DESCRIPTION OF THE TASK. Start the copy at the line containing "This screenshot has width=1011, height=626." and run it through the last line of the records. Repeat each line exactly; omit pictures.
━━ STORED DATA ━━
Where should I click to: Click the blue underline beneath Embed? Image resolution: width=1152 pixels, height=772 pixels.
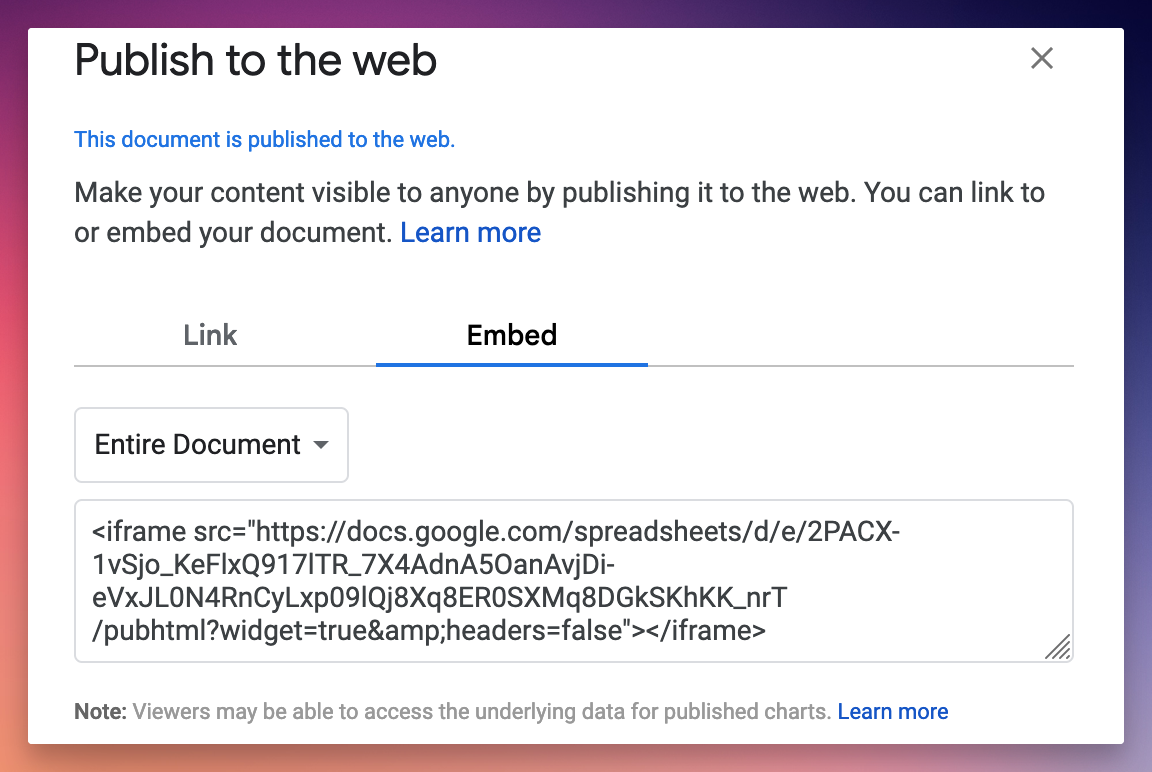[511, 366]
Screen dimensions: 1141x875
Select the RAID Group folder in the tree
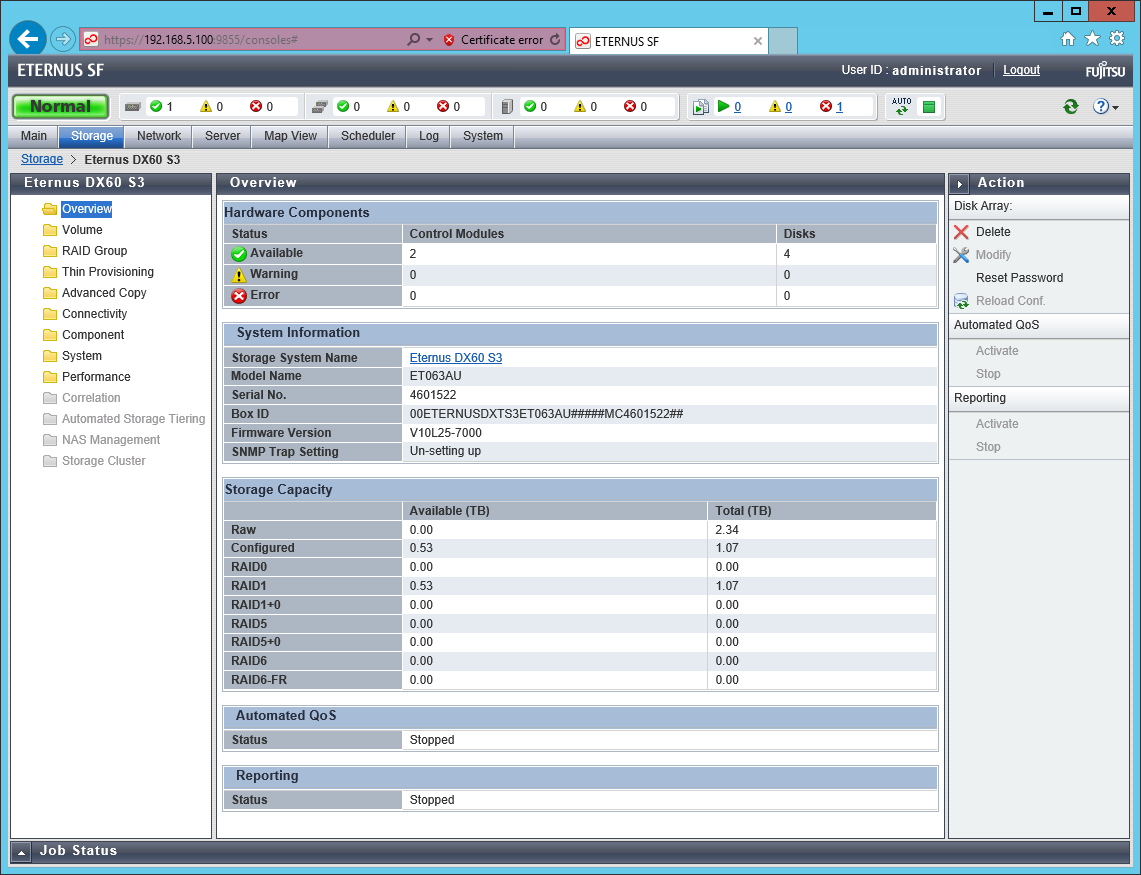(x=94, y=251)
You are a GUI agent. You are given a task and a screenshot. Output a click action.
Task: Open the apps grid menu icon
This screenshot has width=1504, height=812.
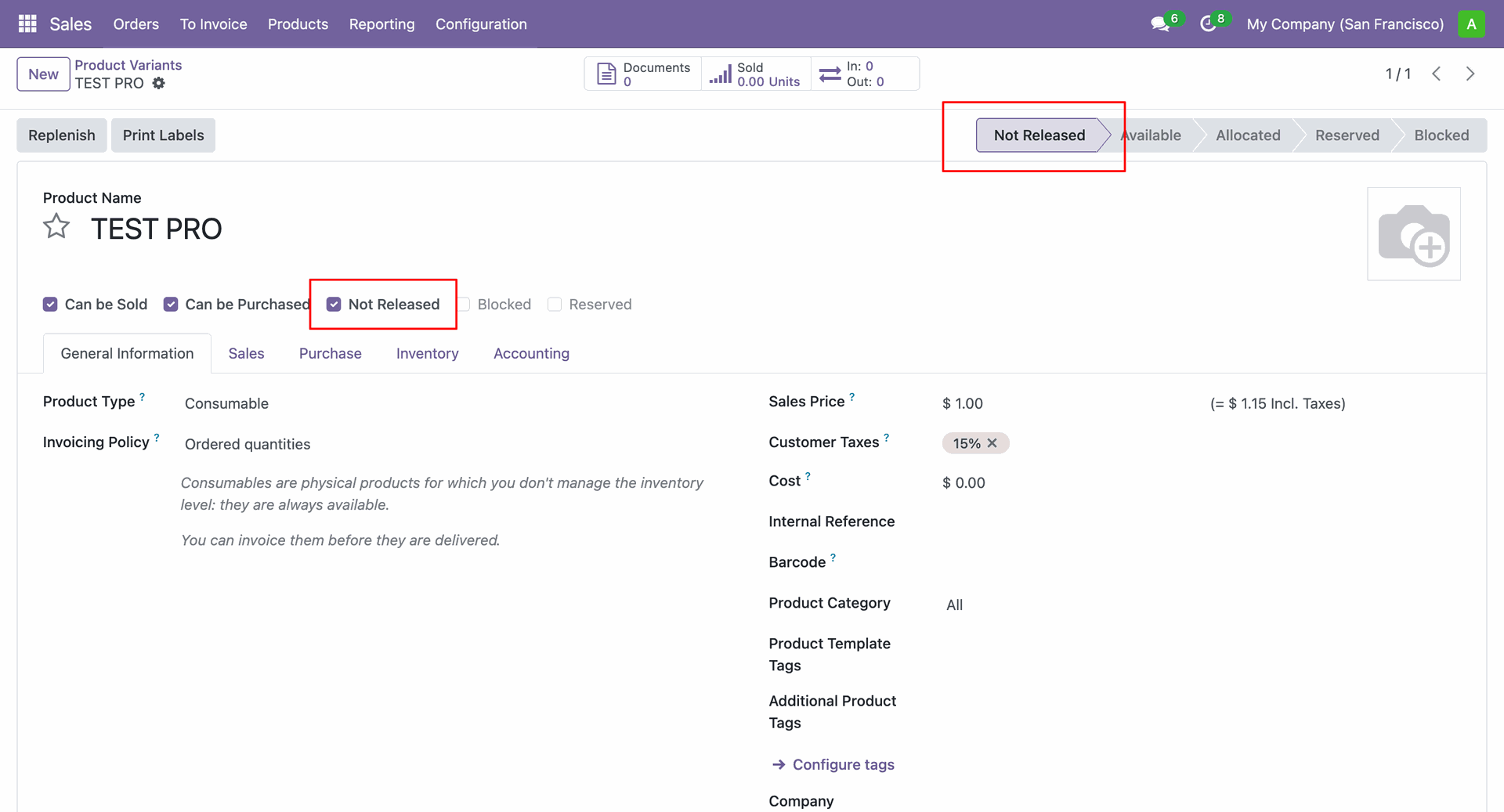[27, 24]
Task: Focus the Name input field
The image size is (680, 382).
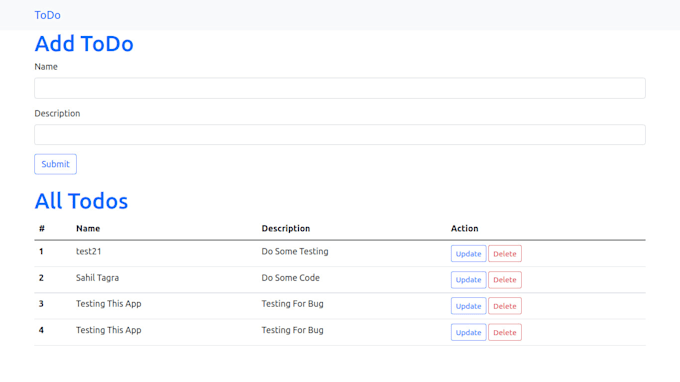Action: pos(340,88)
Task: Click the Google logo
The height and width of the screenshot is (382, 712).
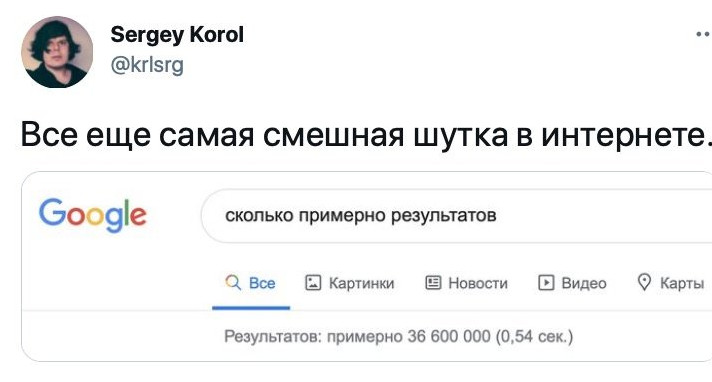Action: pyautogui.click(x=93, y=215)
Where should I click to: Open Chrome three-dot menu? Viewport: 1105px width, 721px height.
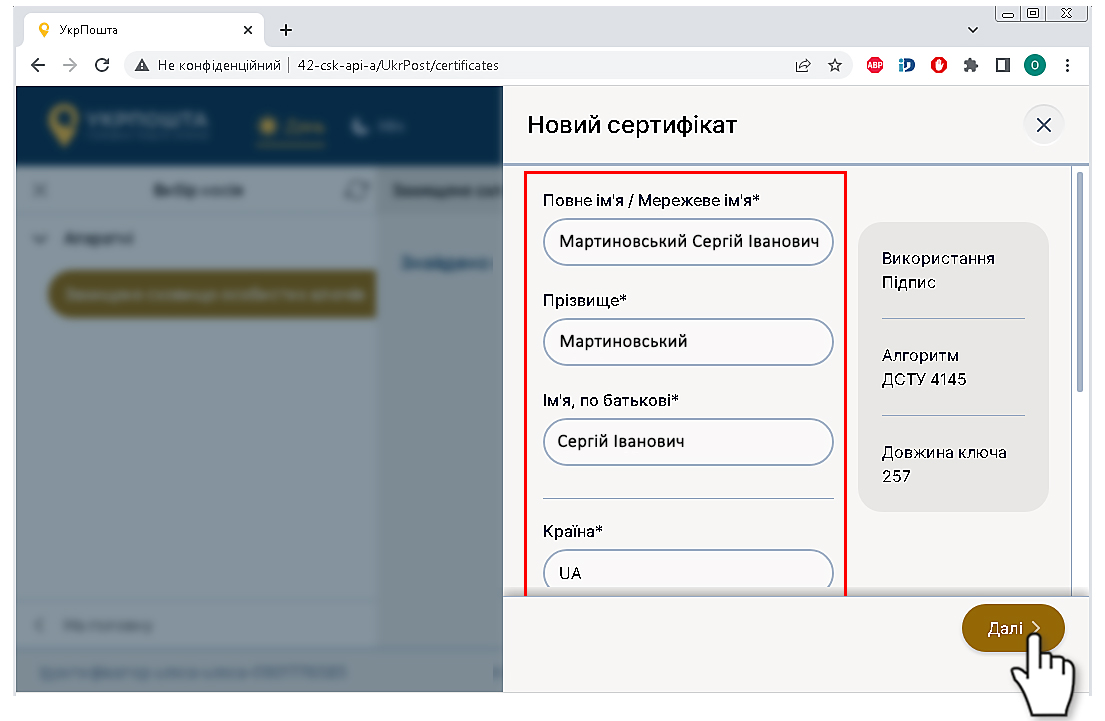pyautogui.click(x=1067, y=65)
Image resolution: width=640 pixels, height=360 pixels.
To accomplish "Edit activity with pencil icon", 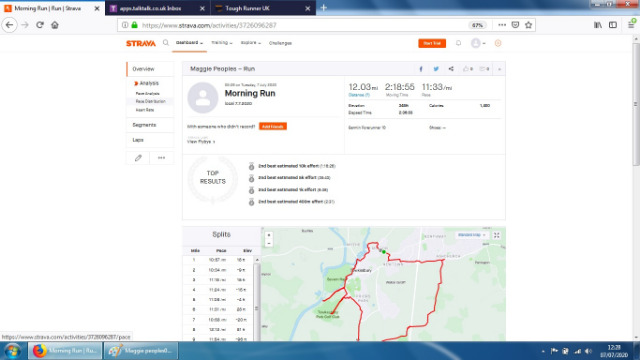I will click(138, 158).
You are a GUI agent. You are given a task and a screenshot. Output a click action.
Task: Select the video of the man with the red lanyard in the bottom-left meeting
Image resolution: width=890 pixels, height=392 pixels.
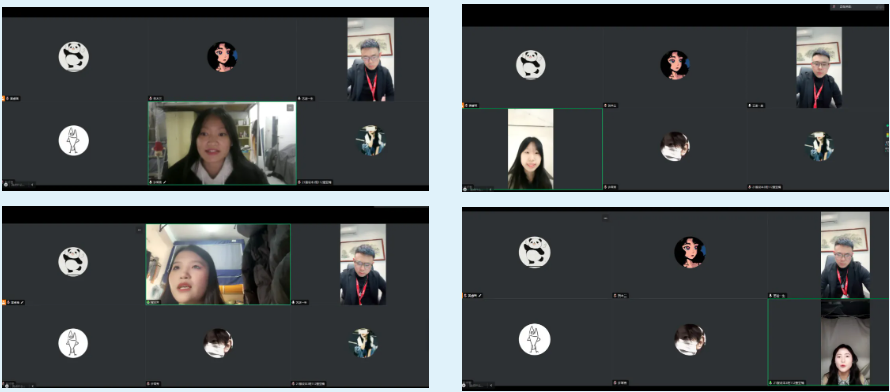tap(363, 264)
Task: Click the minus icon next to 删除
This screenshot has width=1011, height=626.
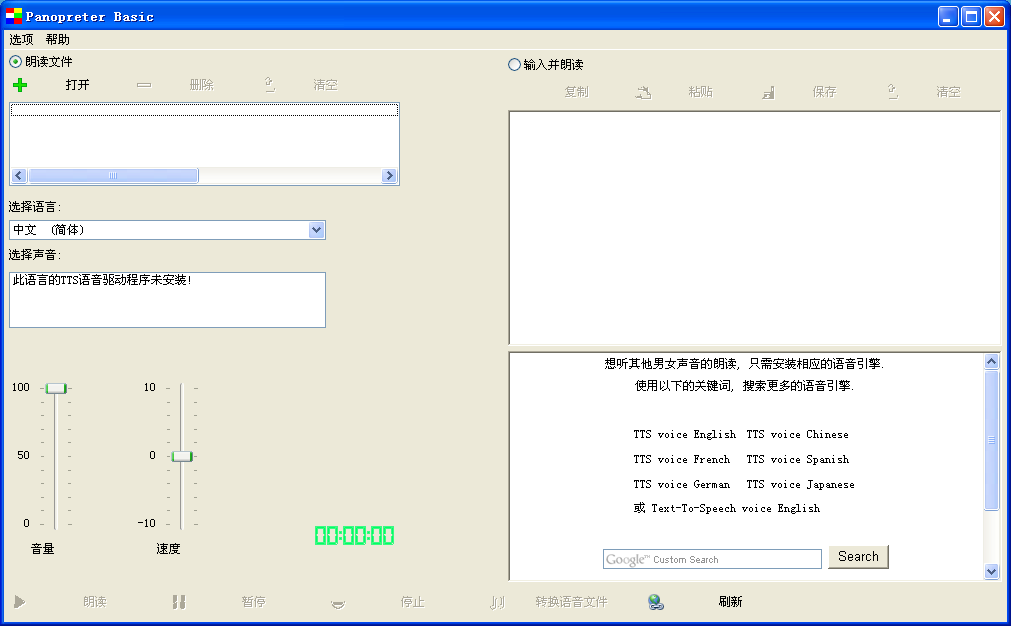Action: (143, 85)
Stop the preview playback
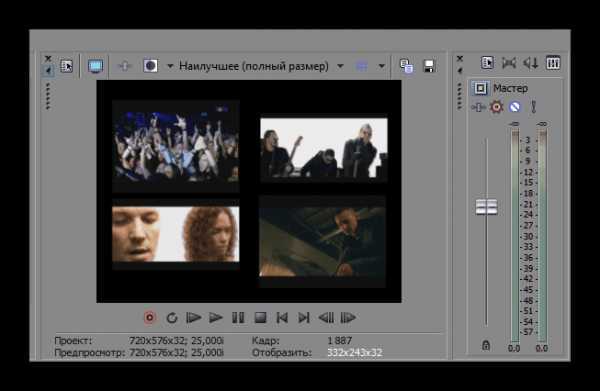The image size is (600, 391). [x=260, y=318]
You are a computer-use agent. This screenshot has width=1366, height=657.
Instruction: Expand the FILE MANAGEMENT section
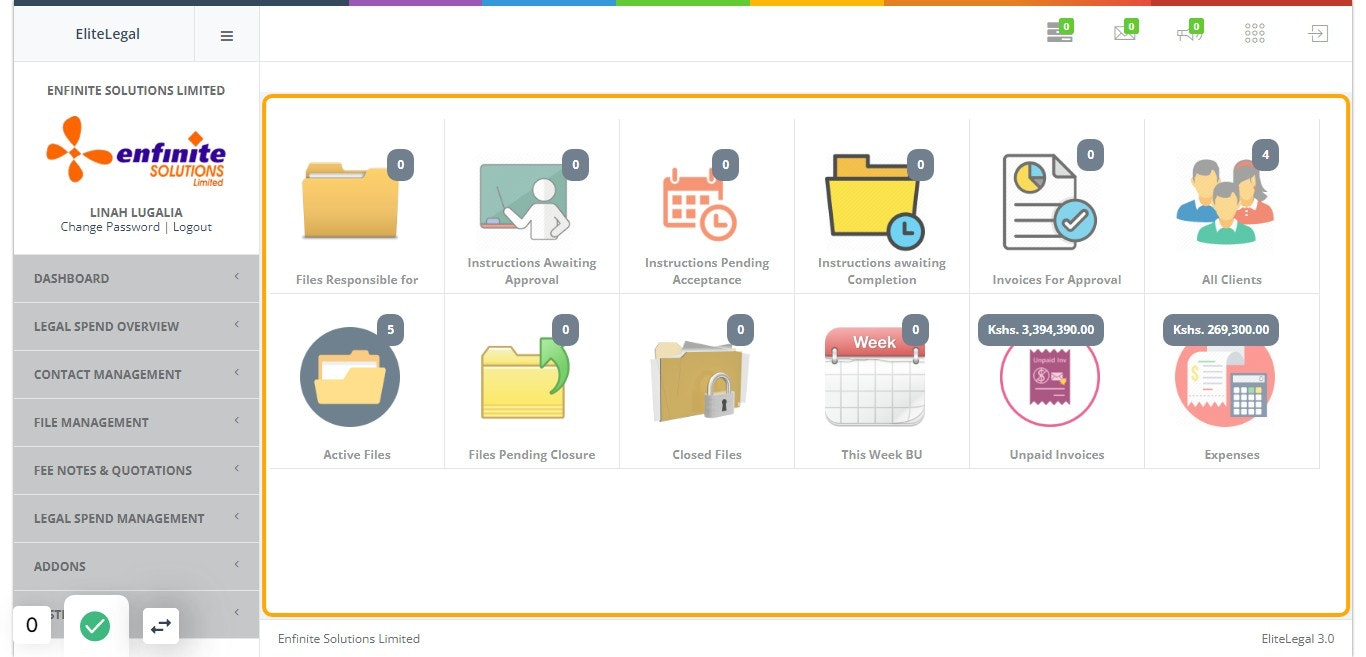click(x=136, y=422)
━━━
WRITTEN RESPONSE.
This screenshot has width=1011, height=626.
Action: (143, 85)
Stop the preview playback
The image size is (600, 391). [x=260, y=318]
You are a computer-use agent. This screenshot has width=1366, height=657.
Instruction: Expand the FILE MANAGEMENT section
click(x=136, y=422)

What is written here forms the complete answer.